Two: now that they are there, there is confidence that the forthcoming campaign will be a positive one.
Three, and perhaps most importantly: success on the field has contributed towards increasing stability off it.
Home sweet home
There are a few striking aspects about Oxford’s Kassam Stadium. The name, for one. Former owner Firoz Kassam is long gone, but his name remains. In the past, Oxford fans have been known to re-christen their home by adding strategically-placed dollops of paint to road signs.
The lack of advertising around the ground is also noticeable. This is because Kassam pockets half of all advertising revenue placed inside the structure that bears his name.
The club have responded to this problem by keeping visual advertisements to a minimum and instead inviting companies to sponsor various announcements made over the public address system.
Oh, and there are only three stands. Behind one goal, there is instead a fence containing some advertising – presumably because this area garners the maximum income within the ground and makes the 50% income worthwhile.
It all sounds a bit haphazard, but the future appears bright for the Yellows.
As things stand, Kassam still owns the stadium and, in addition to some small advertising revenue, makes nearly half a million pounds per year from the club in rent. But current owner Ian Lenagan recently stated that his bid to buy the stadium had reached the halfway stage. This planned purchase would be a real landmark in the history of Oxford United Football Club.
Chairman Kelvin Thomas is also positive. At a recent AGM involving Oxford supporters, Thomas listed the positive financial factors that are helping the club’s cause. These obviously included promotion, and the £250,000 earned through winning at Wembley, but also an estimated £600,000 windfall as a result of a sell-in clause attached to former midfielder Dean Whitehead’s move from Sunderland to Stoke City.
What is most reassuring for Oxford fans, particularly in the current climate of heavy HM Revenue and Customs involvement in the affairs of football clubs, is the news that the club has no debt towards HMRC. There was one, but it has been paid off and now Lenagan is focusing firmly on the acquisition of the stadium as an integral part of securing the club’s long-term future.
On the field, manager Chris Wilder has assembled an impressive squad at lower league level. The playing staff are spearheaded by leaders both in defence and attack.
Up front, captain James Constable scored 26 goals last season as Oxford gained promotion to League Two. At the back, central defender Mark Creighton is a popular figure among fans and is well-suited to the physical demands of life in the lower leagues.

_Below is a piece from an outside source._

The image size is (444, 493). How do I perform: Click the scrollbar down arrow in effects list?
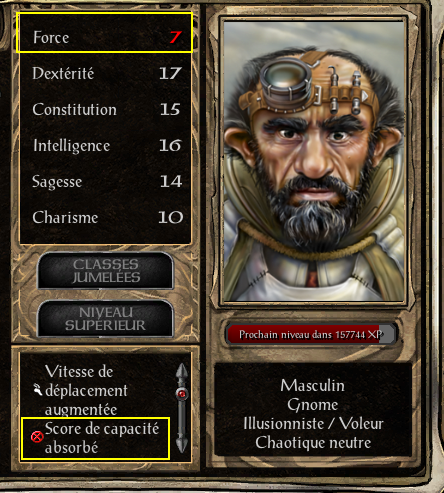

Oxford will also rely on the darting runs and counter-attacking potential of diminutive midfield men Alfie Potter and Sam Deering. Potter scored the clinching third goal in May’s Conference play-off triumph over York City and is most well-known for having scored at Anfield while on loan at Havant and Waterlooville.
Clubs promoted from the Conference have performed well in League Two in recent years, particularly the likes of Dagenham and Redbridge and Exeter City. Both the Daggers and the Grecians now sit in League One alongside big names such as Sheffield Wednesday and Southampton, having quickly mastered fourth-tier football.
For upwardly-mobile Oxford United, whose star striker Constable has confidently targeted twenty goals this season, another promotion is not out of the question.